This has clearly nothing to do with Islam or education since muslim rulers in the past have been more enlightened. It is basically a perverse result of the Two Nation Theory which may have wanted to safeguard muslim interests, but has instead taught recent generation of South Asia’s muslims to practice exclusion. It started with excluding non muslims and then expanded to ahmedis, shias, ismailis and even sub sects within sunnis. The only solution is to declare this theory dead and teach inclusion of everyone.
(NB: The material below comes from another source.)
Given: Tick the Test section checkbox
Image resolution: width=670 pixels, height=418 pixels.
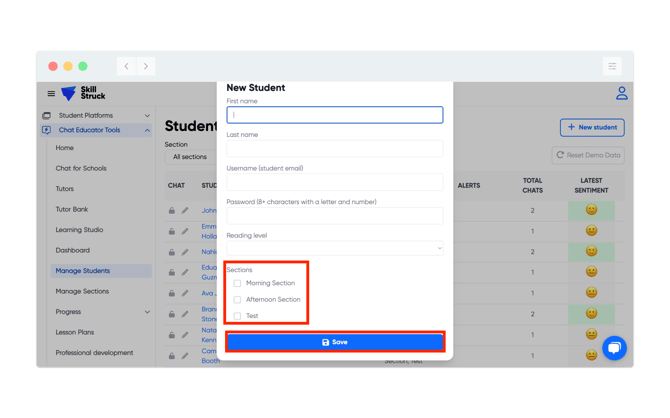Looking at the screenshot, I should click(x=237, y=316).
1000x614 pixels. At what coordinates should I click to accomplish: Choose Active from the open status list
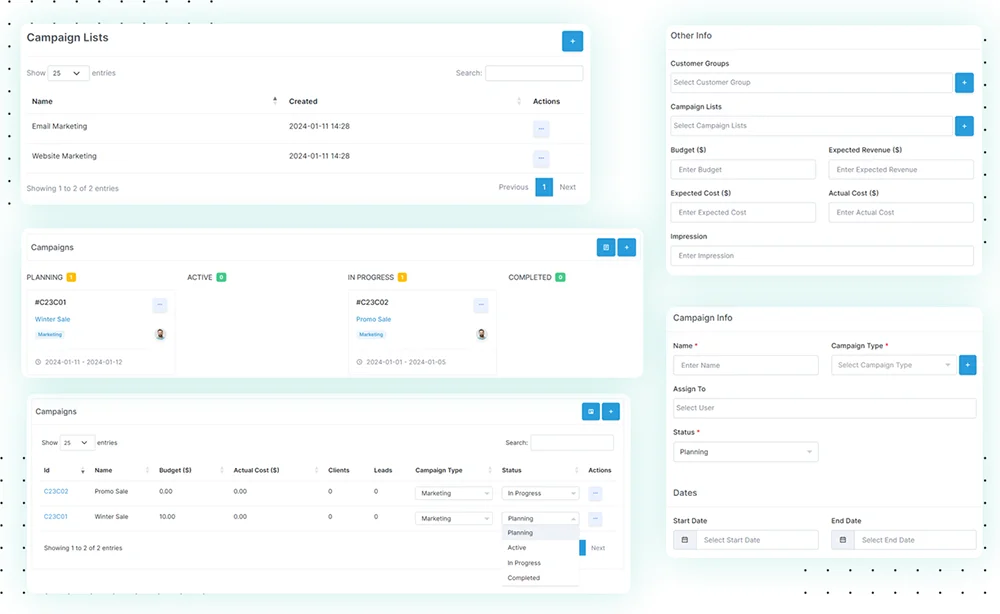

The last battle of the Two Nation Theory is being waged in Kashmir where Kashmiri muslims are being brainwashed with Pakistani money and support to hate India because it is not a muslim country. We Indians are fighting back since we beleive that everyone should live together. Kashmiris have their own land, own government and own resources. So there is no need for them to leave India in the name of Two Nation Theory. This is where intellectuals like you can make a difference. If you influence Pakistan society to stop trying to break India and stop any further exclusion, and instead bring Pakistan closer to Indian in friendship, it will start undoing the damage of the past 100 years. Otherwise even midieval India looks like an enlightened paradise compared to Pakistan.
@ Ahmed akram, Person of every community should be treated the same then… Simple solution.
Excellent points raised in the article. Hope for change is vanishing really fast in Pak. PM Khan is proving to be a gutless leader. Ahmadies have contributed to the succcess of Pak in every walk of life. We must recognize their contributions along with all the other minorities and give them the due respect. Also State has no business with one’s faith. A christian, a jew, a hindu, an atheist or a muslim should be all equal citizens and must be judged based on merit. Just look at successful countries in the world.
Islam is a religion of peace and prosperity. Why is every muslim country a sh*t hole? A serious question which needs serious thinking!
Person of every community has contributed. That doesn’t make Ahmadis, Muslims.
Atif Mian left or was removed. Pakistan. Will do great without any of the people that left.